Polish Village hopes immigration reform leads to revival
Chicago’s Polish Village was once a thriving community, with a cluster of old-fashioned delis open during the day and a hopping club scene at night. Visit the retail corridor along northwest Milwaukee Avenue today, and you still see Polish money exchanges, travel agencies and restaurants. But like a lot of ethnic enclaves that were once initial landing pads for immigrants, the neighborhood has seen better days, Now, some in Polish Village believe the area is ripe for revitalization thanks to immigration reform.
The recently-passed Senate immigration bill contains a provision that would loosen visa requirements for visitors from several countries, including Poland. It focuses on tweaking the Visa Waiver Program, under which visitors from dozens of countries enjoy fast-lane privileges when they visit the U.S. Right now, Poland is not one of them.
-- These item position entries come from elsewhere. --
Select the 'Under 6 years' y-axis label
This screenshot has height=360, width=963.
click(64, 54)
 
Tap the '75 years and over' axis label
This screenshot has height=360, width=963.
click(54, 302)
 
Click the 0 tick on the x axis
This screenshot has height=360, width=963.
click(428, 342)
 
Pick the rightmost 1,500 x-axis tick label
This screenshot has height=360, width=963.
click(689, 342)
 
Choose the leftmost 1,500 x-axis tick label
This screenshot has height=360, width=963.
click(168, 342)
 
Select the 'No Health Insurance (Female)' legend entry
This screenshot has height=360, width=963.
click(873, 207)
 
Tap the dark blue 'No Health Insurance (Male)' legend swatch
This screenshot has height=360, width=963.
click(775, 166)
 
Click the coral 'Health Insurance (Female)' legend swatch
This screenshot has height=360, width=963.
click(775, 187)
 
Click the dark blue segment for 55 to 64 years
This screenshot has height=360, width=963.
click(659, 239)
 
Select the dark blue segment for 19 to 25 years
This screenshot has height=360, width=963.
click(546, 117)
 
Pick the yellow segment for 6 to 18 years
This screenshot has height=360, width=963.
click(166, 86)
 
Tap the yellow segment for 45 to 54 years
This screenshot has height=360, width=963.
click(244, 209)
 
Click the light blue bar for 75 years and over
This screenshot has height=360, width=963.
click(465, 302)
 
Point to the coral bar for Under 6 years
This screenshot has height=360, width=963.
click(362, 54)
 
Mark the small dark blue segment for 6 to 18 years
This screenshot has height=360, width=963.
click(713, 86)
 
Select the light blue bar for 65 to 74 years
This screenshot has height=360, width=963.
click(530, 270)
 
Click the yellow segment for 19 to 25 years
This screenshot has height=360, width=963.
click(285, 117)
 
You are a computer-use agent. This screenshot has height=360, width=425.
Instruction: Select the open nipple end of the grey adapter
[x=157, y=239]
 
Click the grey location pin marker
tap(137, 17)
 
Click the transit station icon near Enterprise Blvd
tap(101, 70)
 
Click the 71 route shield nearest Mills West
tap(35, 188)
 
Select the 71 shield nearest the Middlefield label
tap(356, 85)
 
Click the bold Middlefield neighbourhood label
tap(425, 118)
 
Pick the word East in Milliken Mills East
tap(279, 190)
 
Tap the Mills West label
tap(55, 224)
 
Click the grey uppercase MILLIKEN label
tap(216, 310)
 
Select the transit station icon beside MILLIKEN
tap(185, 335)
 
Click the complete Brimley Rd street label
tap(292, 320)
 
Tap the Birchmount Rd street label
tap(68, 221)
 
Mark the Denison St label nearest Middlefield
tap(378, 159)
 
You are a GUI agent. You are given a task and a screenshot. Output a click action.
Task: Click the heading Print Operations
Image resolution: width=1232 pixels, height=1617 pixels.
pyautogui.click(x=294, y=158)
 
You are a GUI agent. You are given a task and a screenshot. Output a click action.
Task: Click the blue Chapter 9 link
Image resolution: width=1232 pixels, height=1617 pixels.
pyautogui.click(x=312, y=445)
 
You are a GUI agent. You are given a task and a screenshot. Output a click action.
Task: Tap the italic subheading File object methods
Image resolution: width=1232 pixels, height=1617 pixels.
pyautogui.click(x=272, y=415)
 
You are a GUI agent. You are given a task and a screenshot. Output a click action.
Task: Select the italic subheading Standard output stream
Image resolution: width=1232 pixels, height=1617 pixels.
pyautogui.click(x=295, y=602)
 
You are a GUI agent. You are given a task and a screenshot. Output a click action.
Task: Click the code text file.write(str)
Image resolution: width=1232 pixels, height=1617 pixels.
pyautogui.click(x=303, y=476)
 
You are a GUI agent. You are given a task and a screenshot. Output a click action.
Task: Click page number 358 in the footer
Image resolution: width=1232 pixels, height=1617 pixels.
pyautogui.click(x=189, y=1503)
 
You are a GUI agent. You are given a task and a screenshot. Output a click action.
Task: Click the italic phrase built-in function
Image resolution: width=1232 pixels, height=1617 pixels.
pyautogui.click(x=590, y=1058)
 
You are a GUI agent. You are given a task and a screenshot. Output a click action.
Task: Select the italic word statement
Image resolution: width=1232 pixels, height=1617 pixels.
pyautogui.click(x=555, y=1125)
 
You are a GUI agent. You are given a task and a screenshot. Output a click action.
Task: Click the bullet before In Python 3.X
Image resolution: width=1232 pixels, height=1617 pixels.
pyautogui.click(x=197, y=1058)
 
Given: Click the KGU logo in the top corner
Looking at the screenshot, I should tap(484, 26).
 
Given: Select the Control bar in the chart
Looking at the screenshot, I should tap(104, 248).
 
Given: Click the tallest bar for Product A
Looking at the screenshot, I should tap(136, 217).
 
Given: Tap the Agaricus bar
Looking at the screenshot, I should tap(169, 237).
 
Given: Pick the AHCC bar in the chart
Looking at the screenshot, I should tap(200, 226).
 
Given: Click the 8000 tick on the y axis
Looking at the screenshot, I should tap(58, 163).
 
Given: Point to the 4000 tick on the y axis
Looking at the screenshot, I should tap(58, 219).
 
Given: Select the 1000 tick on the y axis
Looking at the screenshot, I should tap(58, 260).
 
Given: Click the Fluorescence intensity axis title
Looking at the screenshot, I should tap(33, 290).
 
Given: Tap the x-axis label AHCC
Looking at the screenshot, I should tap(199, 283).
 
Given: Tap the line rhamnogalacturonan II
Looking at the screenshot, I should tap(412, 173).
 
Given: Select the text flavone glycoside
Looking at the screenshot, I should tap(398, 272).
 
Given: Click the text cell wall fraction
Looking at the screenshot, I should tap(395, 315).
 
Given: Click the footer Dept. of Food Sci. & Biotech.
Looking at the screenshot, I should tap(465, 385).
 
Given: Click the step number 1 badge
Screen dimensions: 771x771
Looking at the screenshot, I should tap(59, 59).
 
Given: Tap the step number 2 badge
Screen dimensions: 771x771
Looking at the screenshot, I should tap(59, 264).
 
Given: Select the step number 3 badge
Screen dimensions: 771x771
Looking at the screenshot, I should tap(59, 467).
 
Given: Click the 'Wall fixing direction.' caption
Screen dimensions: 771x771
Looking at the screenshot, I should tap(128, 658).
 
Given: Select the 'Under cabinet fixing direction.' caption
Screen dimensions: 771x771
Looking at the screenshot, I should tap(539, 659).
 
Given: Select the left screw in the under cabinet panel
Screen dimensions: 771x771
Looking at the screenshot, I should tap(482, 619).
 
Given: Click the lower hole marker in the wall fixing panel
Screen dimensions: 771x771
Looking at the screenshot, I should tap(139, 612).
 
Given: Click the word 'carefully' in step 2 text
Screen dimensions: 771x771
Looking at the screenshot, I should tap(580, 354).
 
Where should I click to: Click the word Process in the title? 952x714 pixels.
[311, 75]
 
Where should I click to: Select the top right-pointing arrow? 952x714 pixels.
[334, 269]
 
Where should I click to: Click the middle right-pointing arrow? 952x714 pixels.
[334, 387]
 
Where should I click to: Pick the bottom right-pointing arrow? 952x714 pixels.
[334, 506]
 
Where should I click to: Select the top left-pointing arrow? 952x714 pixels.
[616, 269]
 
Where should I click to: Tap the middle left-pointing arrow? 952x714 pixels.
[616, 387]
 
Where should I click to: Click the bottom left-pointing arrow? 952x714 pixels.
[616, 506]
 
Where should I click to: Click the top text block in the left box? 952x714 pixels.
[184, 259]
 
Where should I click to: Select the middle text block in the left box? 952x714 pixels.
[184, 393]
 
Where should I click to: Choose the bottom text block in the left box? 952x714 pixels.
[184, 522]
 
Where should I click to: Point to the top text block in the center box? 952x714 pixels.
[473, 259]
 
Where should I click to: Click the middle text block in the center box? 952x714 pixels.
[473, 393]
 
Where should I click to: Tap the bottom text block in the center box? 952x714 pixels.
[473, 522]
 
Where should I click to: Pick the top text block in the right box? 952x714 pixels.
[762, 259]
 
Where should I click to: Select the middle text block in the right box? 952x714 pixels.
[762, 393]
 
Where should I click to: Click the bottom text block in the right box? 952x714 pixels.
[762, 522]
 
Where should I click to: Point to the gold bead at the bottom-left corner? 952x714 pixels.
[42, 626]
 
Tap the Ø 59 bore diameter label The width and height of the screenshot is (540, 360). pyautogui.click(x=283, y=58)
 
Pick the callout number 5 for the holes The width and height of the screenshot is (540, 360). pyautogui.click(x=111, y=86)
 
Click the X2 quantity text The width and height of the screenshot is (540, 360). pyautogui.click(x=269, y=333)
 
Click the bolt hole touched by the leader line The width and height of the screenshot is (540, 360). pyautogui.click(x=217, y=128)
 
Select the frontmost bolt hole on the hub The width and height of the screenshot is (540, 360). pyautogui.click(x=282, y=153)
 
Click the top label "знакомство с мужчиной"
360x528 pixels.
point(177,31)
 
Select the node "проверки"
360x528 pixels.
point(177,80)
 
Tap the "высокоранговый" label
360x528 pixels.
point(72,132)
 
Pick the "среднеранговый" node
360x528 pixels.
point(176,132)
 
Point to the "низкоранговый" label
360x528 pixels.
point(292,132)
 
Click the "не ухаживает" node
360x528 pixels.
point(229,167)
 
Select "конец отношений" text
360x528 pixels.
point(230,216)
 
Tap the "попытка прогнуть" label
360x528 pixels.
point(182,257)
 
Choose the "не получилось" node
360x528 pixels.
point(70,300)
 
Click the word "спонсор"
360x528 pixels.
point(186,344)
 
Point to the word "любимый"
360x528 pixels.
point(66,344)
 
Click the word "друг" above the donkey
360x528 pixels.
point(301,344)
“You have to sink over $100 just to have the chance to maybe come,” explained Dan Pogorzelski, Executive Director of the Greater Avondale Chamber of Commerce. “You have an interview process and people have said numerous times that they can ask very invasive, very degrading questions when they’re waiting.”
Indeed, Poles hoping to travel to the U.S. for up to 90 days pay a $160 non-refundable visa application fee. After that, the U.S. embassy or Consulate in Poland has full discretion to grant or deny a person’s bid to come, based on their assessment of how likely the individual is to attempt overstaying the visa illegally.
In Chicago, loosening those travel requirements could be a boon to the business district that Pogorzelski represents in Avondale.
“Many of these stores have been closing,” he said, “and this is certainly one way that these establishments certainly hope that they can revitalize their business.”
In store after store along Milwaukee Avenue, Polish business owners lament the drop in business they’ve seen over the last 25 years. “Now it’s worse. Much less people than before,” said Danna Pluta, owner of the Podlasie Club, a dance venue and bar. “Three-quarters less people than there were before.”
Pogorzelski and others attribute Polish Village’s decline to three factors. First, many Polish immigrants in Chicago moved to the suburbs once they were more established in their lives. Then in 2004, Poland joined the European Union, opening all of Europe to Polish workers. Finally, the Great Recession of 2008 drove many Poles from Chicago back to Poland for a better economy.
With less Poles moving to the U.S. for work, Pluta hopes a new Visa Waiver Program will boost tourism and help make up for it. “She’s like please, save this district. This is so beautiful, this location,” Pogorzelski translated for Pluta, “she asked me to tell you how good it is, and we need to make sure we save this area.”
But it could be dangerous for Pluta and others to place all their hope in tourism. Immigration reform is not a done deal, and the changes to the Visa Waiver Program might get dropped from the bill. Plus, who can say if Polish tourists will even want to come here?
“Really, to be honest, you have to be very realistic and honest with yourself. You’re hoping more than anything else,” said Peter Bacik, owner of First Choice Bacik Deli. Bacik worries Polish tourists might visit Polish communities in Connecticut and New York before they think about Chicago.
Bacik’s speaking from experience. His father once owned a deli in Polish Village, but it closed when the neighborhood started changing. “Nothing lasts forever,” said Bacik. He said local business owners shouldn’t count on immigration reform to give Polish Village a boost. Instead, they should worry about finding customers who are already here.
That’s what he and his wife did when they opened their own deli about 20 years ago. They’re still on Milwaukee Avenue — but 10 miles north of Polish Village, in Niles.